CEO Marillyn Hewson said she is encouraged by the National Space Council's focus on national security and the role of the private sector.

WASHINGTON — The U.S. aerospace industry needs to be able to export products around the world and forge international alliances in order to be competitive in space, said Marillyn Hewson, chairman, president and CEO of Lockheed Martin Corporation.

This has been a central message of the National Space Council, Hewson said March 5 at Lockheed Martin’s annual media day in Arlington, Va.

Hewson has participated in both NSC meetings that have been held thus far, and is a member of the council’s “user advisory group.”

Speaking about the council’s attitude toward the private sector, said Hewson: “They look at things that may be barriers or constraints to how we can continue to invest in innovation and how we can export our products so we can be globally competitive.” She said U.S. industry has to be a global player so “America can continue to be a leader in space.” A competitive aerospace industry, she said, is part of the council’s broader national security agenda to make sure American companies and government agencies have unfettered access to space as other nations move to challenge the United States.

Hewson declined to comment specifically on President Trump’s recent announcement that the United States will impose tariffs on imported aluminum and steel, setting off a trade war that could undermine the U.S. aerospace sector.

“We haven’t seen the details on the tariffs,” said Hewson. “Until we do, there’s not much I can say.”

She did call the tariffs issue an “important subject,” however. “A focus on competition and fair trade is important, we have to look at how we can be competitive around the world, and it’s important that we focus on our strategic partners and allies.”

The Aerospace Industries Association already has cautioned that metal tariffs could have devastating consequences for this sector of the U.S. economy that accounts for a large chunk of American exports.

AIA President and CEO Eric Fanning said in a statement that tariffs would “impact companies big and small in the aerospace and defense world.” He noted that aerospace and defense sectors generate the largest net surplus in the manufacturing sector — over $86 billion a year.

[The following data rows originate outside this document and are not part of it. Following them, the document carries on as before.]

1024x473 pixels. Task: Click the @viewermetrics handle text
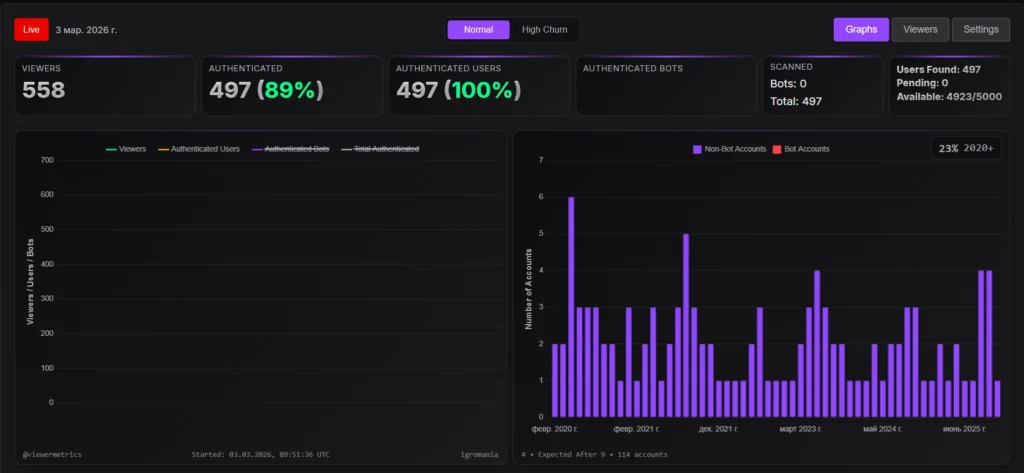(x=52, y=454)
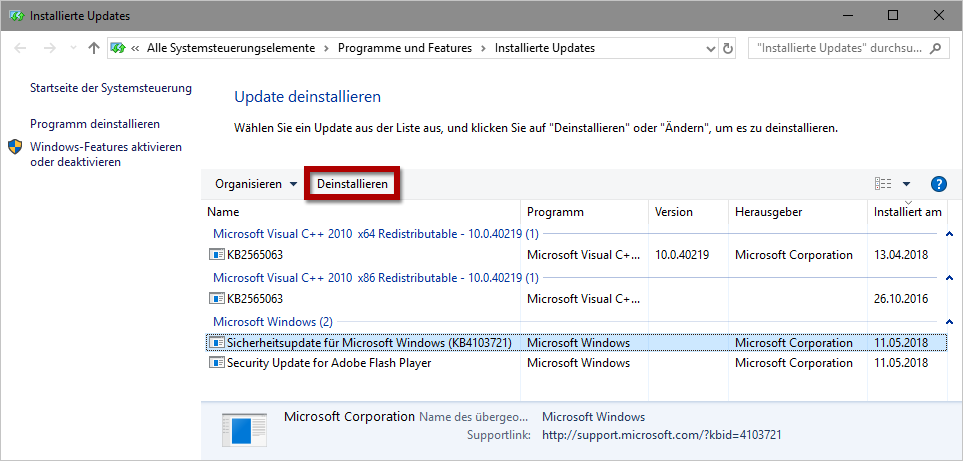Open Help via blue question mark icon
963x461 pixels.
tap(938, 184)
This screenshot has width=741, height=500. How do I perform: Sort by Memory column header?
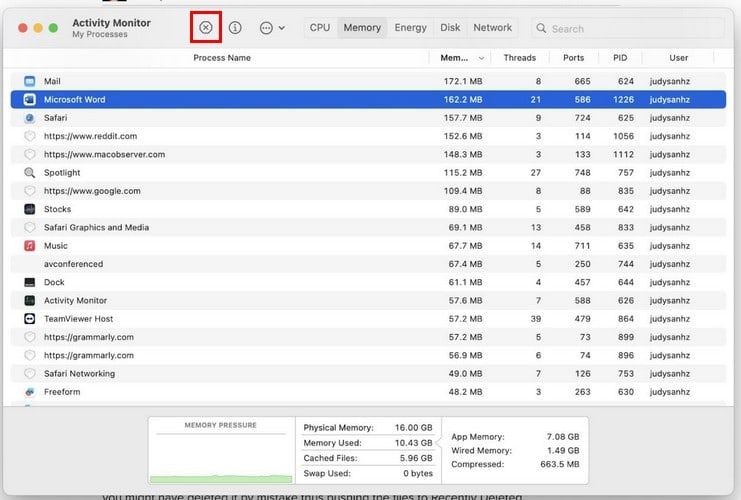pos(460,58)
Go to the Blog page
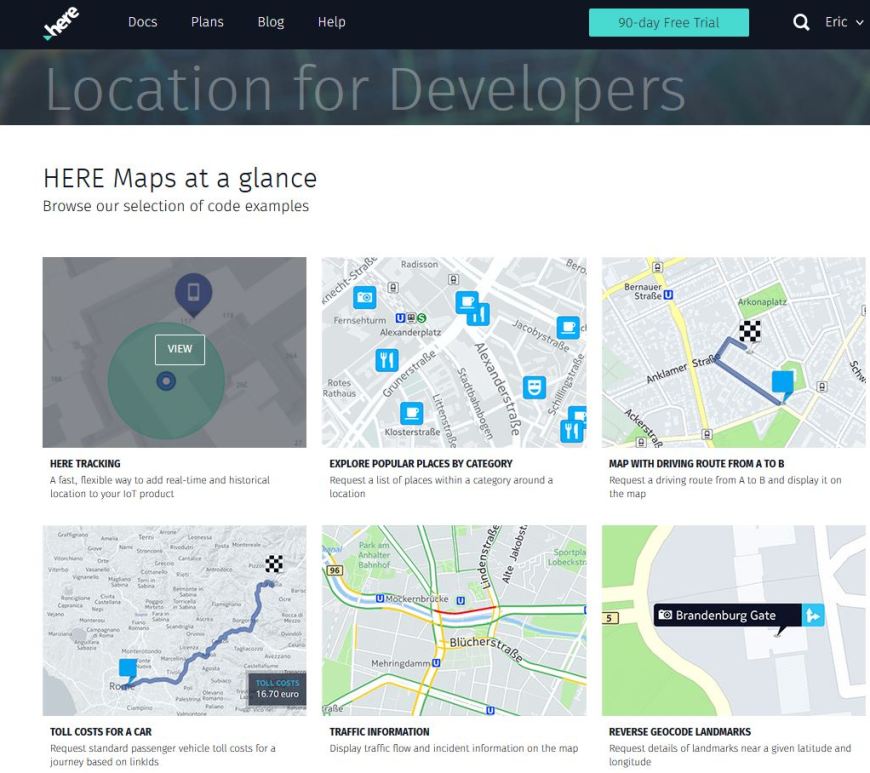The width and height of the screenshot is (870, 773). coord(271,23)
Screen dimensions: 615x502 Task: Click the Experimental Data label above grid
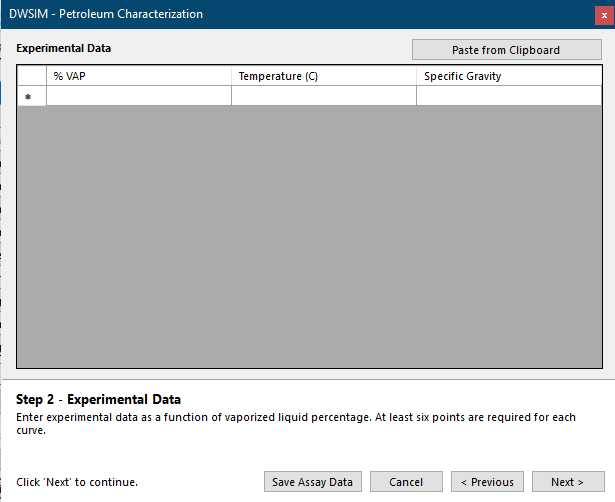point(64,48)
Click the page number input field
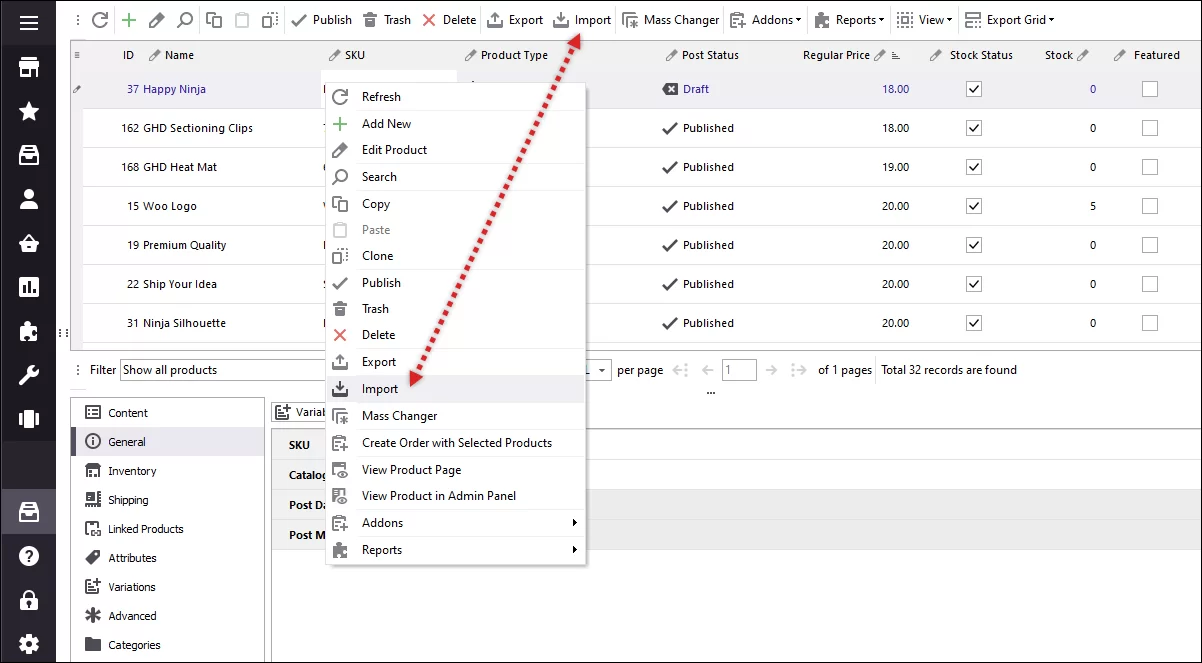 point(739,370)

Companies that manufacture airplanes, satellites and other high-tech hardware make heavy use of steel and aluminum and would see their manufacturing costs increase. Fanning told CNBC that AIA’s 340 member companies are heavy exporters and worry about retaliation He noted that domestic steel meets 70 percent of domestic demand and imports fill the remaining 30 percent. Fanning also said the military uses about 3 percent of all steel and 3 percent of all aluminum produced domestically so national security is not affected by imports.

Hewson said she was encouraged when last June, the administration announced the re-launch of the National Space Council, “sending a strong signal that it is committed to advancing and renewing American leadership in space.”

She has spoken with Vice President Mike Pence, the Council’s chairman, about the “importance of space to our national security, our economic growth, and to human progress.”